* **Your objective**
Leave out the pictures and output the data verbatim.

(Source data)
● ● ● ● ● ● ●

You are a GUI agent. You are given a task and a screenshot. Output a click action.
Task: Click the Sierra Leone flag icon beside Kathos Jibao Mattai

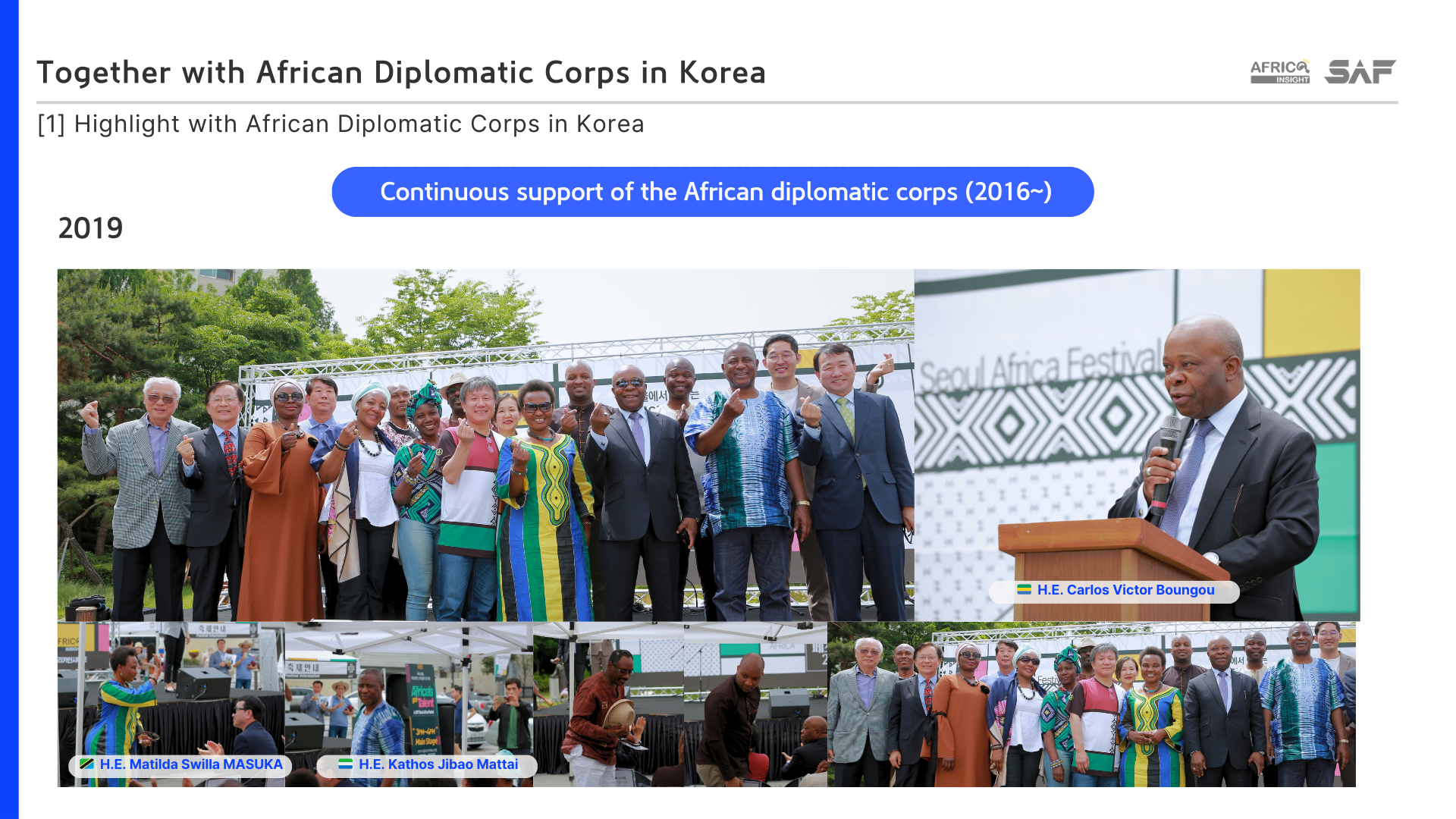(x=345, y=764)
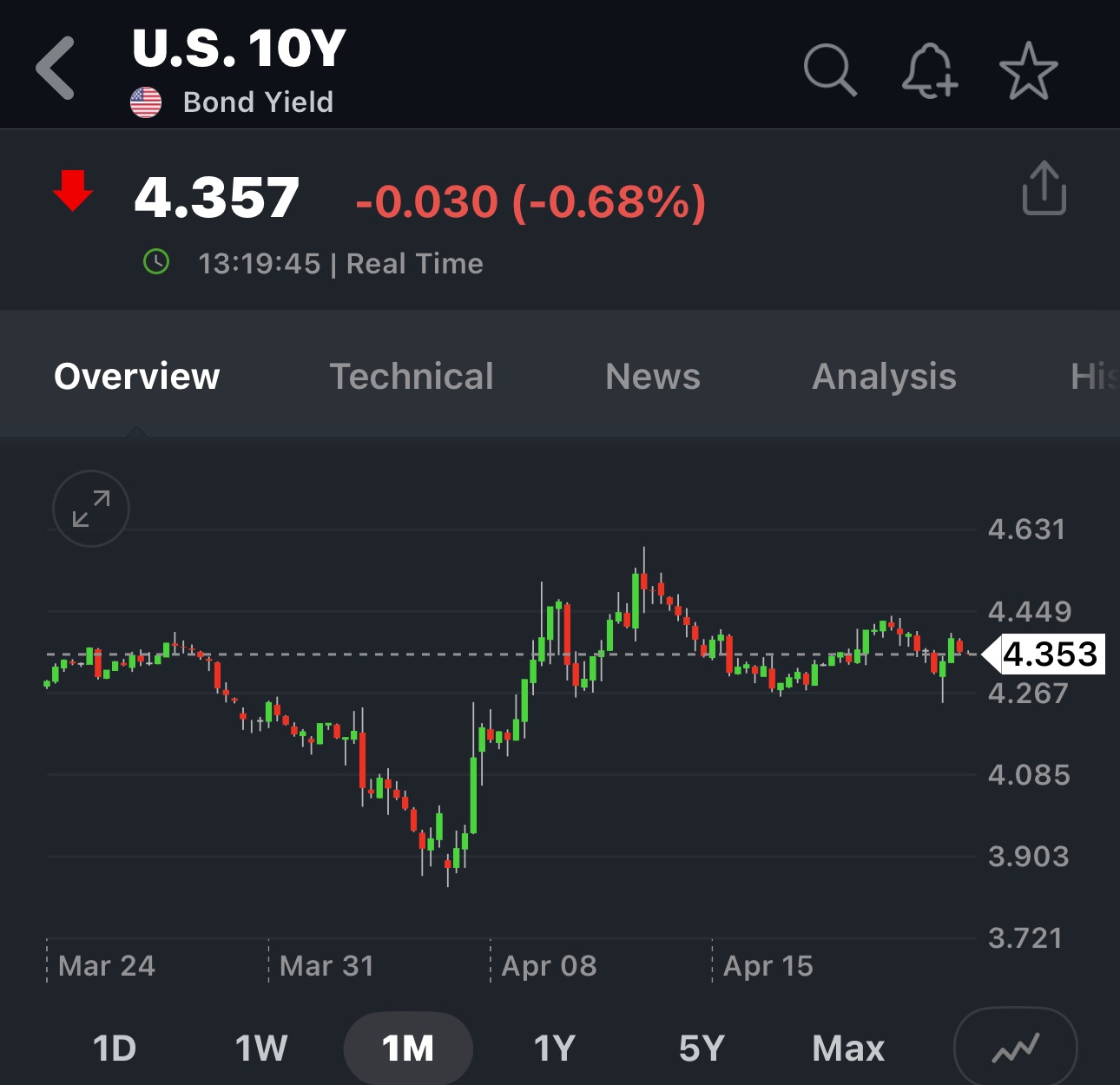Tap the green clock icon
This screenshot has width=1120, height=1085.
point(156,261)
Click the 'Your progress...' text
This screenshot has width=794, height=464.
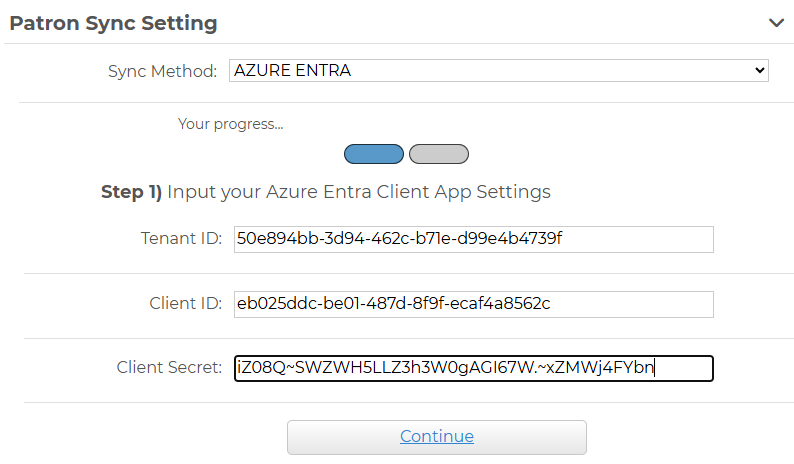(230, 125)
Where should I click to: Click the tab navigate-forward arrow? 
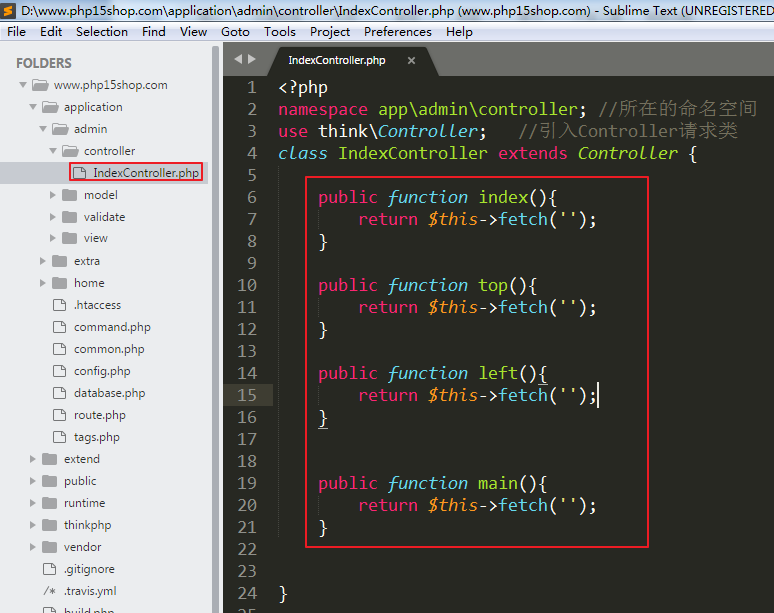tap(251, 60)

● ● ● ● ● ● ●

* **Response below**
You are a GUI agent. You are given a task and a screenshot. Output a click action.
Task: Click the Sierra Leone flag icon beside Kathos Jibao Mattai

(x=345, y=764)
Tap the green clock icon
This screenshot has width=1120, height=1085.
point(156,261)
Click the 'Your progress...' text
This screenshot has width=794, height=464.
(230, 125)
Where should I click to: Click the tab navigate-forward arrow? 
tap(251, 60)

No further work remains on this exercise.